Мертвецы сходят на берег - Берхард Борге
Шрифт:
Интервал:
Закладка:
- Танкред, я бы никогда не подумал, что ты способен на такую чушь! Ты сочинил тут дурацкую историю - приключенческую повесть для детей. Это халтура, мой милый. Короче, я не могу больше слушать такой бред. Мне пора домой, я должен работать. А ты очень скоро увидишь: ты ровным счетом ничего не понял и не прояснил! Жизнь вовсе не так бесталанна!
***
Откровенно говоря, я и сам был очень разочарован. Чересчур тривиальной и скучной показалась мне версия Танкреда. Вот так всегда: если и выпадает в жизни какое-то необычное переживание, окутанное поэтической дымкой Невероятного, стоит чуть переждать, и непременно обнаружится все тот же плоский и прозаический закон Причины и Следствия. Он шаркнет ножкой и раскланяется - "Это все Я, Я... И опять Я, - прошу любить и жаловать".
И, не в последнюю очередь, меня разочаровал Танкред. Я спросил его чуть позднее, наедине, что означали, в таком случае, две другие телеграммы, которые он мне показывал? Он ответил уклончиво, дескать, по всей вероятности, он сначала пошел по неверному следу. А что означало загадочное "Полтора", он и вовсе отказывался объяснить. И мне стало ясно: его напускная таинственность и разговоры про "невидимого противника" - обыкновенный блеф. Он разбирался в событиях не лучше нашего, но при этом напускал на себя важный вид и изображал дальновидного всезнайку - довольно нелепая поза, на мой взгляд. Нет, если бы я стал писать детективы, я не выбрал бы Танкреда как прототип своего героя. Уж скорее я взял бы Эббу...
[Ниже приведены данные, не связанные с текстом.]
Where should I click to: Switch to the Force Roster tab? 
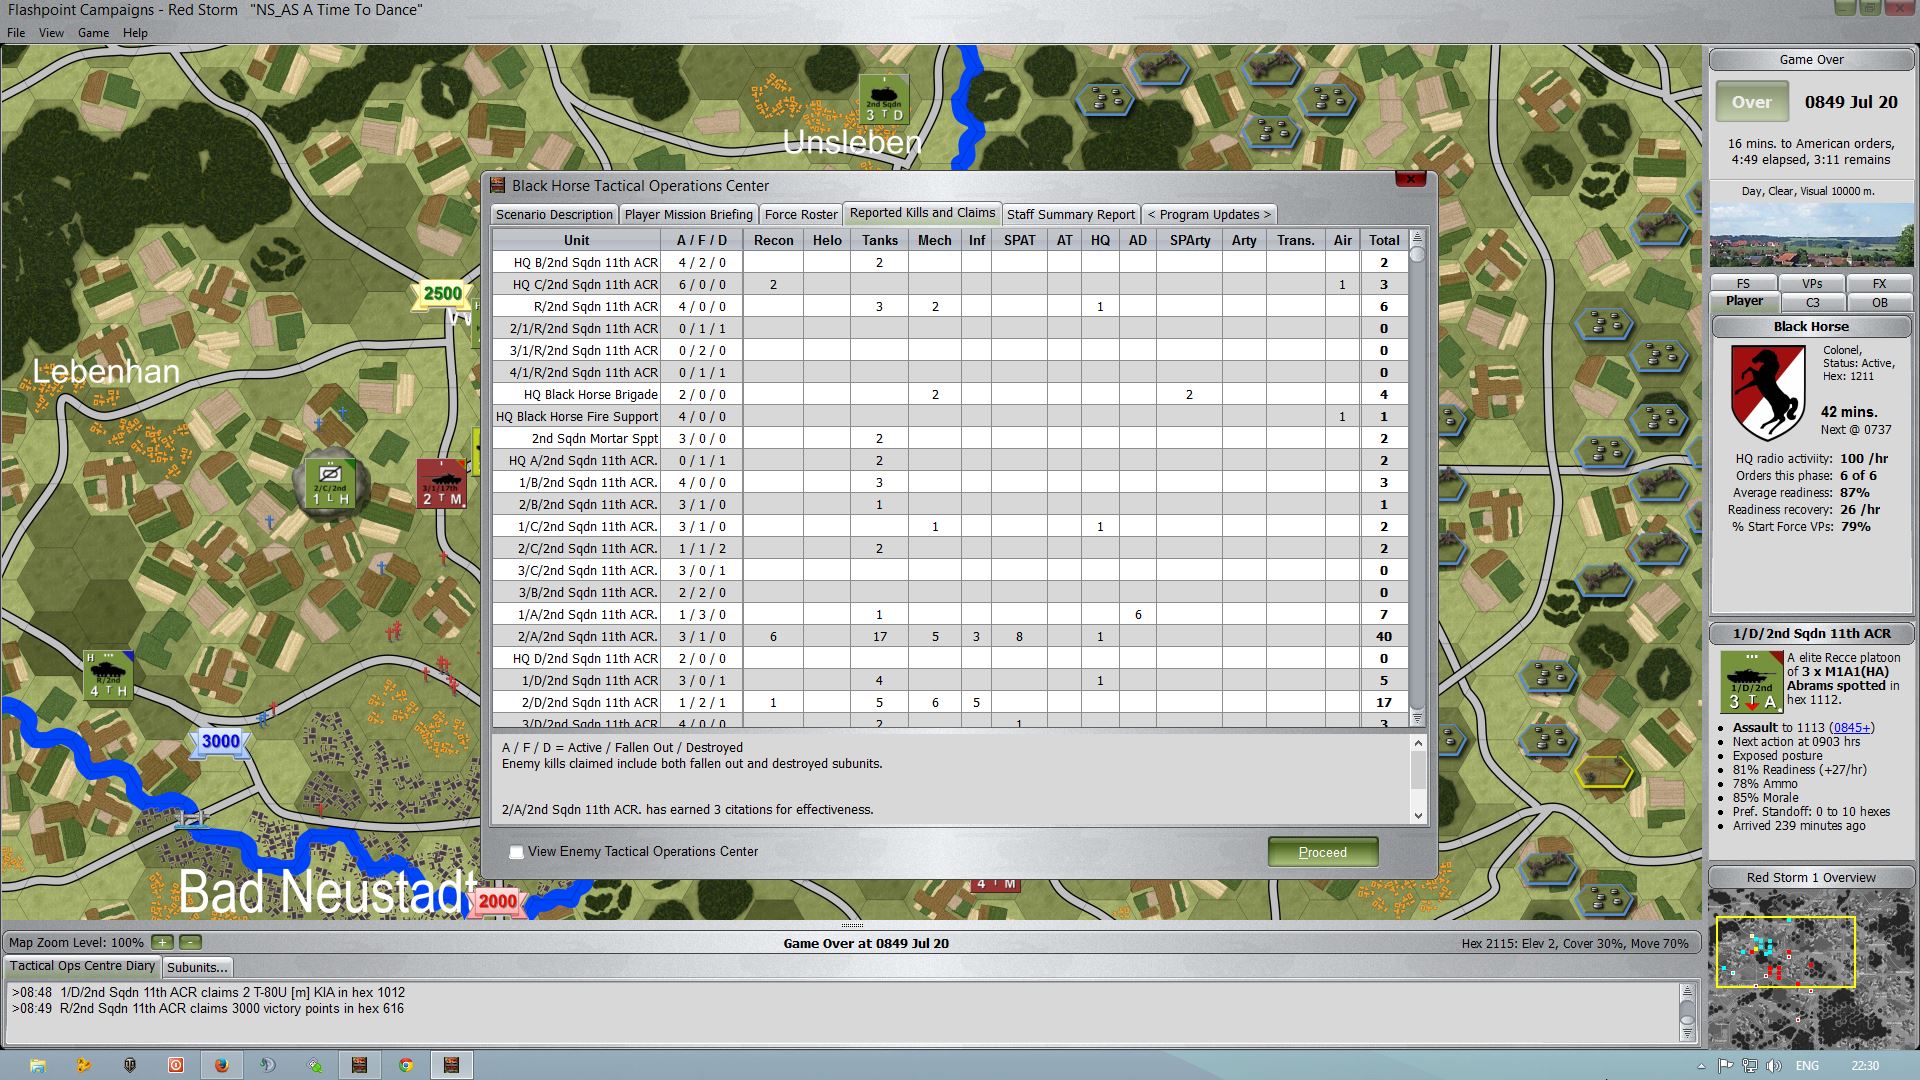tap(801, 214)
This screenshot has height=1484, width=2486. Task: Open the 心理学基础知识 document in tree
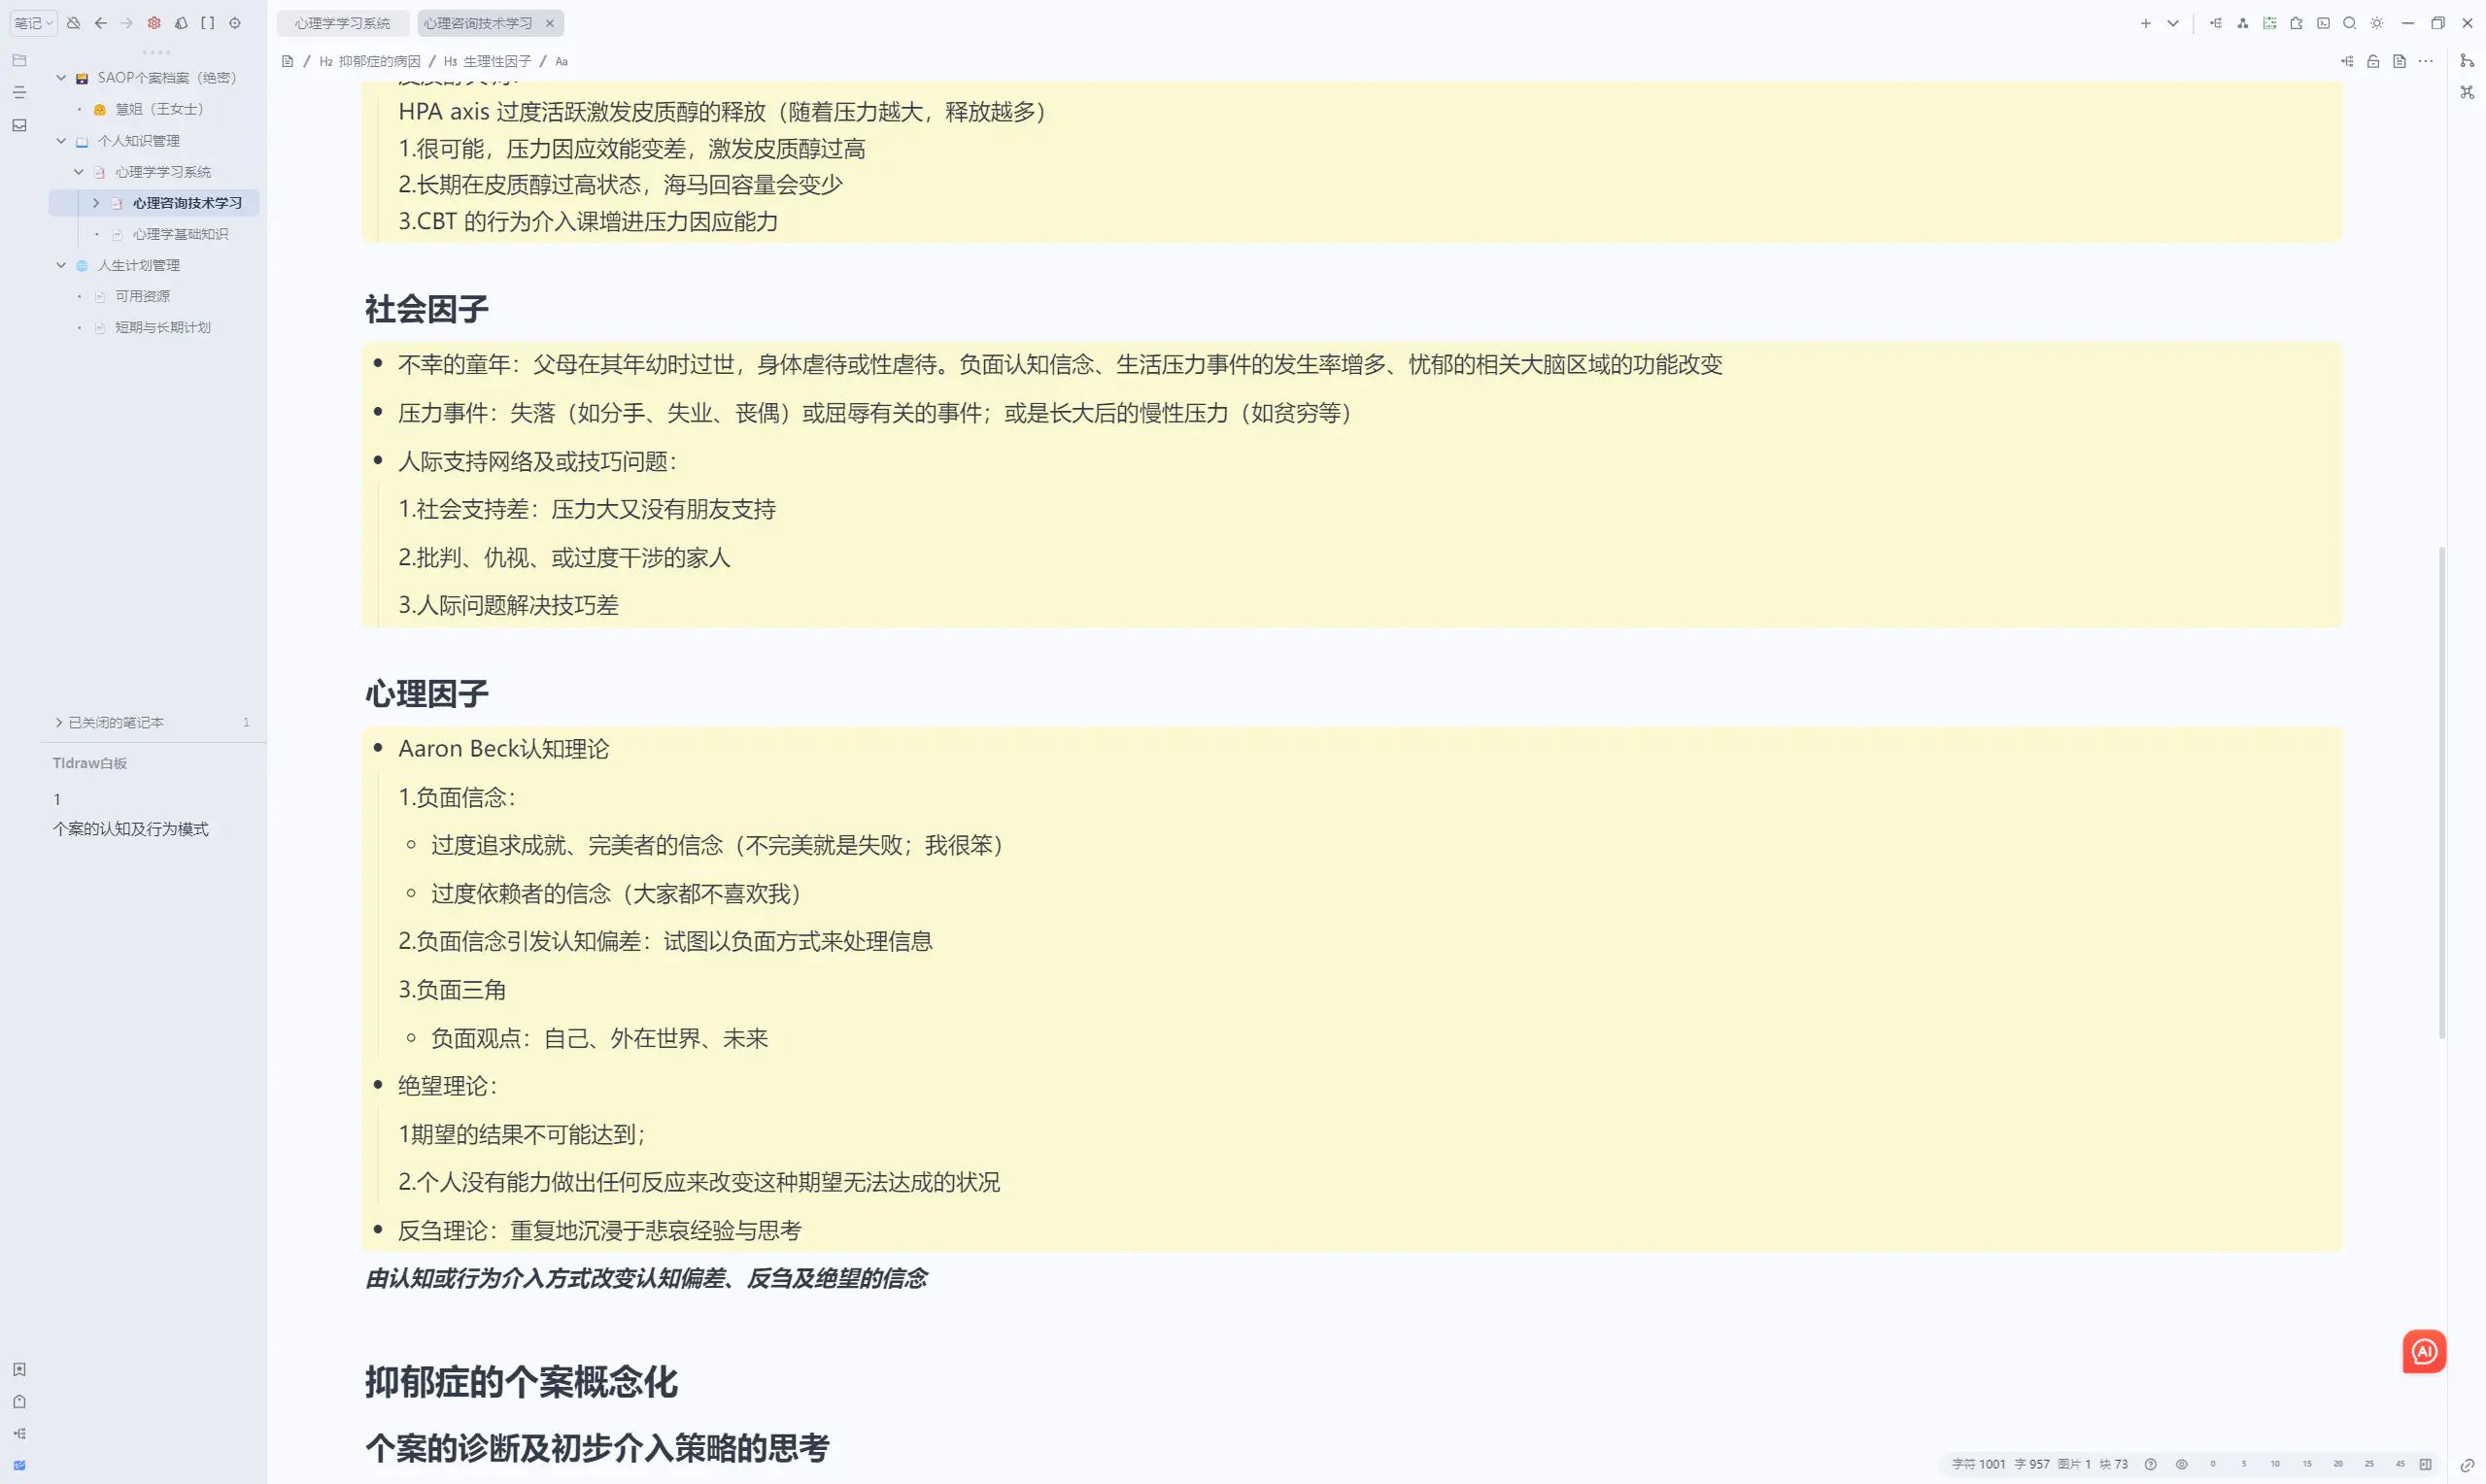point(180,234)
Теперь, поскольку все выяснилось, в "пиратском гнезде" воцарилось предотъездное настроение. Хозяин дома решил на следующее утро отправиться в Кристианзанд, где жил архитектор, который работал над планом переоборудования дома, и обсудить все детали; Арне собирался приехать в следующий раз, лишь когда начнется поставка необходимых материалов. Эбба и Танкред сказали, что дело закончено, и завтра они возвращаются домой, в Осло, а Моника заявила, что поедет вместе с ними. Таким образом, я оставался в доме один - в качестве управляющего на службе у Арне Краг-Андерсена.
Было решено устроить вечером маленький прощальный праздник. По этому случаю я отправился на моторке купить раков. Ближе всех жил рыбак по фамилии Тобиасен, тот самый, что не далее как вчера видел в море призрак шхуны "Кребс". Естественно, за раками я отправился именно к нему.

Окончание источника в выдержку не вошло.